### PROBLEM STATEMENT:
Return each line of the material verbatim.

==========

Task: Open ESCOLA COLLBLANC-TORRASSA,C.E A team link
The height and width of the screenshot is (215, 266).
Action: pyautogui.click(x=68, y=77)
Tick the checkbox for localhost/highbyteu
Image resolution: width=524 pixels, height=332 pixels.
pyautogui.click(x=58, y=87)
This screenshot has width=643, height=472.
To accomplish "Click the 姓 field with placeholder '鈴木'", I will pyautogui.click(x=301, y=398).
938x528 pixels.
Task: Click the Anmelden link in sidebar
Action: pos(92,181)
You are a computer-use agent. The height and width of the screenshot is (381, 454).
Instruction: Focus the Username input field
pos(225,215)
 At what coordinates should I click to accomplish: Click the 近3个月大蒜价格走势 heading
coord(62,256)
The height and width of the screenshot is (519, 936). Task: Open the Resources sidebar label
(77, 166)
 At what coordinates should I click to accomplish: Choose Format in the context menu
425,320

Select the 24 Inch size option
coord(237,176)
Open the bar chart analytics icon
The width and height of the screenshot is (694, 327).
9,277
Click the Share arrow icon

==========

### RESPONSE TO THE EXERCISE:
Task: Open ESCOLA COLLBLANC-TORRASSA,C.E A team link
The height and width of the screenshot is (215, 266).
Action: pyautogui.click(x=68, y=77)
Tick the checkbox for localhost/highbyteu
Image resolution: width=524 pixels, height=332 pixels.
pyautogui.click(x=58, y=87)
This screenshot has width=643, height=472.
To accomplish "Click the 姓 field with placeholder '鈴木'", I will pyautogui.click(x=301, y=398).
938x528 pixels.
Task: Click the Anmelden link in sidebar
Action: pos(92,181)
You are a computer-use agent. The height and width of the screenshot is (381, 454).
Instruction: Focus the Username input field
pos(225,215)
 At what coordinates should I click to accomplish: Click the 近3个月大蒜价格走势 heading
coord(62,256)
The height and width of the screenshot is (519, 936). Task: Open the Resources sidebar label
(77, 166)
 At what coordinates should I click to accomplish: Choose Format in the context menu
425,320

Select the 24 Inch size option
coord(237,176)
Open the bar chart analytics icon
The width and height of the screenshot is (694, 327).
9,277
Click the Share arrow icon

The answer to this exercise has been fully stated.